Abstract
The Ordovician aquifer is a typical limestone aquifer associated with Pangzhuang coal mine in North China. The groundwater properties in this area have been investigated, as the aquifer is a major drinking-water source for local people. The hydro-chemical type of the water is Ca-Na-HCO3. The bicarbonate concentration (290–428 mg/L) is relatively higher than that of other major anions (SO42−, Cl− and CO32−). Three reasons for the high bicarbonate concentration are proposed. Firstly, from geochemical calculations and correlation analysis, this study finds that the high-bicarbonate water results from dissolution of calcite and dolomite. Secondly, the high bicarbonate content is the result of influence from the regional hydrogeology. The study area is located in the recharge and runoff zone of the Ordovician aquifer, which outcrops in the southeastern hills, and the hydraulic connection between the upper and lower aquifers is confirmed in terms of faults and fissures developed from mining. Finally, high values of partial pressure of CO2 indicate an open carbonate system. Additionally, SO42− is confirmed as arising from the dissolution of gypsum, even though gypsum is not the major mineral in the aquifer. Inverse geochemical modeling of three cross-section lines provides additional evidence for the geochemical evolution. It also implies that more calcite is dissolved than dolomite. The coupled approach, using multiple evidence from both hydrogeological and hydro-geochemical insights, as well as geochemical modeling, is able to illustrate the groundwater hydro-geochemistry from a more intrinsic perspective.

● Directions
[A] Which minerals are named in the aquifer abstract?
[B] Carry the aquifer abstract forward from the point where it ends.

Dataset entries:

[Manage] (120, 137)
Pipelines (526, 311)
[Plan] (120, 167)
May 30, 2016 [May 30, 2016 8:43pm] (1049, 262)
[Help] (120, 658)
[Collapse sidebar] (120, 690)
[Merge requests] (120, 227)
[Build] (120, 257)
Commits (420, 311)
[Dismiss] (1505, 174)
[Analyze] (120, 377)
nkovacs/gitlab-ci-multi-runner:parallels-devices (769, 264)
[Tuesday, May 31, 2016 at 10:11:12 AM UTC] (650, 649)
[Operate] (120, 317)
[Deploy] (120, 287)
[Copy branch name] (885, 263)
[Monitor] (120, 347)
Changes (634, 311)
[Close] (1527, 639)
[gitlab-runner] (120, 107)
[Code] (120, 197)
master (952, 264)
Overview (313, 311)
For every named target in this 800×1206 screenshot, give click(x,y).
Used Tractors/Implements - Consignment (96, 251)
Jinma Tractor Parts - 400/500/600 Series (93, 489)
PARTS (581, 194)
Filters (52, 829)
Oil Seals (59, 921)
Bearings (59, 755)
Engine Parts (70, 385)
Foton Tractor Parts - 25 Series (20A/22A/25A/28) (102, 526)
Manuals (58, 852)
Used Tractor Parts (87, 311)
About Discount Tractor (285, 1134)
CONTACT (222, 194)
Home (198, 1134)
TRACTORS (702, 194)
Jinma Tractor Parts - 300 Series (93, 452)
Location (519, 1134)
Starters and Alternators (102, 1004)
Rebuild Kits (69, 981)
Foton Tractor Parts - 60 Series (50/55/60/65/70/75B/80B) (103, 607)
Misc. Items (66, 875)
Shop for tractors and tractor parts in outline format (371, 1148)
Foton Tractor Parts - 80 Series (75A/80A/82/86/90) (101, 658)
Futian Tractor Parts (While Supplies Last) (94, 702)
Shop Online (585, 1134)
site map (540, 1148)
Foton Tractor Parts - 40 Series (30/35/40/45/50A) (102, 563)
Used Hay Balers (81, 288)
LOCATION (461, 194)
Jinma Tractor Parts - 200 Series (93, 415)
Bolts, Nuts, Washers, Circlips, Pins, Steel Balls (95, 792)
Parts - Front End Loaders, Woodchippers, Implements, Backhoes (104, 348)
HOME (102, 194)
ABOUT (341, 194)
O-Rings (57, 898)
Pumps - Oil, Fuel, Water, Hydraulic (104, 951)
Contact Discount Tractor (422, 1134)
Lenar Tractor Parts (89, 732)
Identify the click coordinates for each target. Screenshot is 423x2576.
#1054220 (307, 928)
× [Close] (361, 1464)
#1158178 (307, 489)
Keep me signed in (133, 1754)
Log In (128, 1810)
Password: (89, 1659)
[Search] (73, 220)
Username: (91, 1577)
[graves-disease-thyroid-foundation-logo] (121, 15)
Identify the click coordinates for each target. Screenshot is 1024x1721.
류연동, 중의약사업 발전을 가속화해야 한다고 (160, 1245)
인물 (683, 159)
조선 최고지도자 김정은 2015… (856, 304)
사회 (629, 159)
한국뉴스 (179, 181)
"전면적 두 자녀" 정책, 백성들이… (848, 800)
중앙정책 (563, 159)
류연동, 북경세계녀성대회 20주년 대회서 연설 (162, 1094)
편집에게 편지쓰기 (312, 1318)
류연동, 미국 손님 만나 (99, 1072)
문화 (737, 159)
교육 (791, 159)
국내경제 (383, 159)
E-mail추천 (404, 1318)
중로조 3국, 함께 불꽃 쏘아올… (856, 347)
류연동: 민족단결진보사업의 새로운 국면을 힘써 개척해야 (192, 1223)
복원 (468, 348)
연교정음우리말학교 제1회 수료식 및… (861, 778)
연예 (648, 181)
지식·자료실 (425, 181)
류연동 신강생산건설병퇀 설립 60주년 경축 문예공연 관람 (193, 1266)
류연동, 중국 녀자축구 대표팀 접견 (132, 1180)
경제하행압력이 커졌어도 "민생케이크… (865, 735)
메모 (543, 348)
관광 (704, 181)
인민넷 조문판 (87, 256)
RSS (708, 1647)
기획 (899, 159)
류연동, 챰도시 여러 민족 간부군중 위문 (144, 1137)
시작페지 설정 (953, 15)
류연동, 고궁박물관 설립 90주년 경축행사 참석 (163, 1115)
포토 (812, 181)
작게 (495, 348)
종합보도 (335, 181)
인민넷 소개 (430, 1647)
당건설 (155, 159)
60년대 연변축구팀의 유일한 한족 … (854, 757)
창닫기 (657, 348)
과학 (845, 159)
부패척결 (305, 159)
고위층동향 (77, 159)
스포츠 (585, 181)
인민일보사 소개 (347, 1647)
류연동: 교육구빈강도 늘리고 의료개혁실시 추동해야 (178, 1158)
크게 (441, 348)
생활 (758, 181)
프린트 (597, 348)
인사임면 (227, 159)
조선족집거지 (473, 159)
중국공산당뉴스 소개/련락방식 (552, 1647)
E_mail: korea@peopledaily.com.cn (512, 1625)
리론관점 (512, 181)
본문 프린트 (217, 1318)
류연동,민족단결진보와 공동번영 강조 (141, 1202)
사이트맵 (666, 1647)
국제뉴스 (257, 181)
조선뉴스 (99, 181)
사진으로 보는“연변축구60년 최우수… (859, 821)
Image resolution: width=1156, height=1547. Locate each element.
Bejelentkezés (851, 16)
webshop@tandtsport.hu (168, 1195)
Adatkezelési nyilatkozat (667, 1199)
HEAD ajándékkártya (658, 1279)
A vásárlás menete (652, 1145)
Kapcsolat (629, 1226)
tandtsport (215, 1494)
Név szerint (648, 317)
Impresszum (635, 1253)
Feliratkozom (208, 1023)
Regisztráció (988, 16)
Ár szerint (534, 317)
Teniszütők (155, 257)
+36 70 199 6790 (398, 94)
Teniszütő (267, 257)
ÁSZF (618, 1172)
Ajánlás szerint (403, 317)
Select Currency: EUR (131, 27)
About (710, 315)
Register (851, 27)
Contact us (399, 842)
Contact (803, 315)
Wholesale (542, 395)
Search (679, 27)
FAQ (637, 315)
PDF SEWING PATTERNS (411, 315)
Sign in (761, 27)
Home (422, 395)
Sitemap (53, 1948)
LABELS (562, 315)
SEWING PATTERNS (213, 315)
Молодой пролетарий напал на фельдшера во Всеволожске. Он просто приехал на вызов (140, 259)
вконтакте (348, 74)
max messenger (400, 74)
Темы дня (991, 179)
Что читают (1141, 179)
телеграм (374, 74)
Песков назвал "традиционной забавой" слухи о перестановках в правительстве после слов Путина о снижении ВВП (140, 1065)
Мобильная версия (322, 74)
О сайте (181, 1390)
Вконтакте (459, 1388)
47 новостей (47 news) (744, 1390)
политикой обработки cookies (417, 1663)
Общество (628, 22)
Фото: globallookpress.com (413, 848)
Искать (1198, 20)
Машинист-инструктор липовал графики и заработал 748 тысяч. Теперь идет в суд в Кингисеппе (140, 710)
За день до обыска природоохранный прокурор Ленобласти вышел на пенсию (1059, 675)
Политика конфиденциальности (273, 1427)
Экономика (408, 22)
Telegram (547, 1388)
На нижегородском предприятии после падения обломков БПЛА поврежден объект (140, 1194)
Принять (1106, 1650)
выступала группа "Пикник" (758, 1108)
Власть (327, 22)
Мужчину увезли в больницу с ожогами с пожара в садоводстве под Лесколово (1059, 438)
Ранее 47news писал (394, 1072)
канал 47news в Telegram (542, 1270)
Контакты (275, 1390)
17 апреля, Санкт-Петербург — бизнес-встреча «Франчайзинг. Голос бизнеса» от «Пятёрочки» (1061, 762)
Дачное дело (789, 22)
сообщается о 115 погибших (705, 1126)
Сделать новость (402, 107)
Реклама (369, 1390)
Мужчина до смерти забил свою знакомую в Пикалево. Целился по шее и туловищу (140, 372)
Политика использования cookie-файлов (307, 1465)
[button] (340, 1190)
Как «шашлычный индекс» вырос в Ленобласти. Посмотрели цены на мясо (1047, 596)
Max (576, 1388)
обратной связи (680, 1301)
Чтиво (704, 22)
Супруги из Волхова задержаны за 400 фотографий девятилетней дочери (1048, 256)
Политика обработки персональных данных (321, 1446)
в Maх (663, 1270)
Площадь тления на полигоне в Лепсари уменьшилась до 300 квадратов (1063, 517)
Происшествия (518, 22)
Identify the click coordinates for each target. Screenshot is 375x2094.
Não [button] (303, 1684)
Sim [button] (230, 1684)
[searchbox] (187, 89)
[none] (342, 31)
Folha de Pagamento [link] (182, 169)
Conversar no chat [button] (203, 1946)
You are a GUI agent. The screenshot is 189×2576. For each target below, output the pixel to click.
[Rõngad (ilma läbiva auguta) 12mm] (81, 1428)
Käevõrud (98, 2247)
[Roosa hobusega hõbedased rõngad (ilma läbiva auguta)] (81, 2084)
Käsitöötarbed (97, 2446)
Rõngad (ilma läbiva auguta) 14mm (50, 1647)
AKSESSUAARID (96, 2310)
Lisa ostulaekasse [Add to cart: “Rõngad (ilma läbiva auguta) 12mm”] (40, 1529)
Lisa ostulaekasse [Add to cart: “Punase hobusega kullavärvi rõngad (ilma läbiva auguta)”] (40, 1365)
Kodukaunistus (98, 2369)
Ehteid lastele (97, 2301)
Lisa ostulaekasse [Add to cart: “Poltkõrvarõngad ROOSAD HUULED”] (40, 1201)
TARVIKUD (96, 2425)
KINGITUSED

● Responses for each task
[A] Calcite, dolomite, gypsum

[B]
Résumé
L’aquifère de l’Ordovicien est un aquifère calcaire typique associé à la mine de charbon de Pangzhuang au nord de la Chine. Les propriétés des eaux souterraines ont fait l’objet d’études dans ce secteur, car l’aquifère constitue une ressource majeure pour l’alimentation en eau potable de la population locale. L’eau présente un faciès bicarbonaté calcique et sodique Ca-Na-HCO3. Les concentrations en bicarbonates (290 à 428 mg/L) sont relativement plus élevées que celles d’autres ions majeurs (SO42−, Cl− et CO32−). Trois raisons sont proposées pour expliquer les concentrations élevées en bicarbonates. Tout d’abord, sur la base de calculs géochimiques et d’analyses de corrélation, la présente étude montre que le pôle bicarbonaté marqué résulte de la dissolution de calcite et de dolomite. Deuxièmement, les concentrations élevées en bicarbonates résultent de l’influence de l’hydrogéologie régionale. Le secteur d’étude se situe sur la zone d’alimentation et de ruissellement de l’aquifère de l’Ordovicien, qui affleure sur les collines au sud-est, et la connexion hydraulique entre les aquifères supérieur et inférieur est confirmée par les fractures et fissures résultant de l’activité minière. Enfin, les pressions partielles élevées en CO2 indiquent un système carbonaté ouvert. De surcroît, il est confirmé que les sulfates résultent de la dissolution de gypse, même si le gypse ne constitue pas un minéral prépondérant dans l’aquifère. La modélisation géochimique inverse de trois sections transversales fournit des preuves supplémentaires pour l’évolution géochimique. Ceci implique une plus grande dissolution de la calcite par rapport à la dolomite. L’approche couplée, utilisant plusieurs contributions issues à la fois d’approches hydrogéologiques et hydro-géochimiques, ainsi que de la modélisation géochimique, est en mesure d’illustrer l’hydrogéochimie intrinsèque des eaux souterraines.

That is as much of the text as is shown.